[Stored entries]

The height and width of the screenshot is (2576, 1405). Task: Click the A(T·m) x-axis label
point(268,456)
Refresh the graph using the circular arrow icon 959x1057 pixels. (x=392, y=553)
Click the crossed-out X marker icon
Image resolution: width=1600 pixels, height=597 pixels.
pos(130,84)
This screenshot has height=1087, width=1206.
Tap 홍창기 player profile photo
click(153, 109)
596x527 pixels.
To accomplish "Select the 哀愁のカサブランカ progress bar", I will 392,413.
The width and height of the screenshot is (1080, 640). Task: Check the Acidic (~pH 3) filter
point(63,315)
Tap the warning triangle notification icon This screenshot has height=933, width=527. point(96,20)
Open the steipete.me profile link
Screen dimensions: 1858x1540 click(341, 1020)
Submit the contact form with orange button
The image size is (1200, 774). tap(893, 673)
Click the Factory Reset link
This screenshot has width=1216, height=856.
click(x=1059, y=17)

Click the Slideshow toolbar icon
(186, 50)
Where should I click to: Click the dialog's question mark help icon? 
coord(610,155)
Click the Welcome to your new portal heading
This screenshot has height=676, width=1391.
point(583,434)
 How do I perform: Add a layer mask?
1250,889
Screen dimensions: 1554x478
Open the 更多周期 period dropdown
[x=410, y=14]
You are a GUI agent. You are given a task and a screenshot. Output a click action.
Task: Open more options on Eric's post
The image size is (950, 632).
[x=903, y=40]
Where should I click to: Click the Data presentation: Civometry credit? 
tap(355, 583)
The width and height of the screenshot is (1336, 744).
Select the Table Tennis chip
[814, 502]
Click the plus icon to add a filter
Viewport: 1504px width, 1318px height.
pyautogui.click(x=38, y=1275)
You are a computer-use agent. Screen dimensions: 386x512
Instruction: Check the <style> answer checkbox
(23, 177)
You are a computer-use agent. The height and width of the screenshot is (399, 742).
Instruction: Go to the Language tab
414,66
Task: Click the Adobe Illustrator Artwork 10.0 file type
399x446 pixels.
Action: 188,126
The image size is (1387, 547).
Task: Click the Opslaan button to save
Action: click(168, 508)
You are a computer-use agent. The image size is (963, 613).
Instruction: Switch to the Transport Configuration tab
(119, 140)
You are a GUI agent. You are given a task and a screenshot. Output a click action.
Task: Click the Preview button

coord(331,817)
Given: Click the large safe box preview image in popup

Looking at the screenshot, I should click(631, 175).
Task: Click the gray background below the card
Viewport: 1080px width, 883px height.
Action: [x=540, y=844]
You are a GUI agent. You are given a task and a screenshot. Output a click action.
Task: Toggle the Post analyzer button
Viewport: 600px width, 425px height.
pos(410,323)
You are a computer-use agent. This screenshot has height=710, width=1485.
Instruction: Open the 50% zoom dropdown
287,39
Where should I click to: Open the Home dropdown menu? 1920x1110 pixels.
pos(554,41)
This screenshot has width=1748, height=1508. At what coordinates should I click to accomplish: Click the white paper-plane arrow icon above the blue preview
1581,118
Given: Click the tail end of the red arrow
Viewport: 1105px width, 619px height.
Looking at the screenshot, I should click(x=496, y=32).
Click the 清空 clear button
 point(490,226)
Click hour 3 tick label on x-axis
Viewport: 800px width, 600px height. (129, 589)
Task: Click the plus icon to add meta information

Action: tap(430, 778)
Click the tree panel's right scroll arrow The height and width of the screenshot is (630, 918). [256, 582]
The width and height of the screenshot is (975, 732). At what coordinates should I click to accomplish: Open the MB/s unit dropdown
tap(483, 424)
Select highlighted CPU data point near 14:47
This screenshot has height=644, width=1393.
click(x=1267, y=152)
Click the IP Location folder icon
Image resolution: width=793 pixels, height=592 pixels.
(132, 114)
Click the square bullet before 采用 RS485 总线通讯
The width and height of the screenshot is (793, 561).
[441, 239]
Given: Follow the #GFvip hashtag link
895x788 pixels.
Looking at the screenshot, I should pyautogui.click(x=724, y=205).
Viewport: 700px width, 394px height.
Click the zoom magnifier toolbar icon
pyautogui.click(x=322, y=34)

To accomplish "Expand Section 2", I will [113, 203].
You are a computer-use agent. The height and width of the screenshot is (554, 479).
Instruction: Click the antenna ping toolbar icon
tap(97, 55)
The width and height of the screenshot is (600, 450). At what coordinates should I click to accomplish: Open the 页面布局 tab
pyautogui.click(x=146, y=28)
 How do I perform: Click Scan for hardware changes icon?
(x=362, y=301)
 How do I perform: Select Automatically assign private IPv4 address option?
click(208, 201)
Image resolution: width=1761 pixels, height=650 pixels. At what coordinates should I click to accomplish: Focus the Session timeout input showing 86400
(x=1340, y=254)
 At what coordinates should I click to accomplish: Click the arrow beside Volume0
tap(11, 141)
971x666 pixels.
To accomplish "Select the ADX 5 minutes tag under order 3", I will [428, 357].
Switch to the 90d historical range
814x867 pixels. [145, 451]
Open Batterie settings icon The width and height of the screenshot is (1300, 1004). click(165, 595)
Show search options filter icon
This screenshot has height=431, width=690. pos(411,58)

Exercise: Starting with the line that contains "The width and height of the screenshot is (600, 450).", return every line through the last one of the records, exactly as written.

Answer for the task:
The width and height of the screenshot is (600, 450). At what coordinates should I click to accomplish: Open the 页面布局 tab
pyautogui.click(x=146, y=28)
 How do I perform: Click Scan for hardware changes icon?
(x=362, y=301)
 How do I perform: Select Automatically assign private IPv4 address option?
click(208, 201)
Image resolution: width=1761 pixels, height=650 pixels. At what coordinates should I click to accomplish: Focus the Session timeout input showing 86400
(x=1340, y=254)
 At what coordinates should I click to accomplish: Click the arrow beside Volume0
tap(11, 141)
971x666 pixels.
To accomplish "Select the ADX 5 minutes tag under order 3", I will [428, 357].
Switch to the 90d historical range
814x867 pixels. [145, 451]
Open Batterie settings icon The width and height of the screenshot is (1300, 1004). click(165, 595)
Show search options filter icon
This screenshot has height=431, width=690. pos(411,58)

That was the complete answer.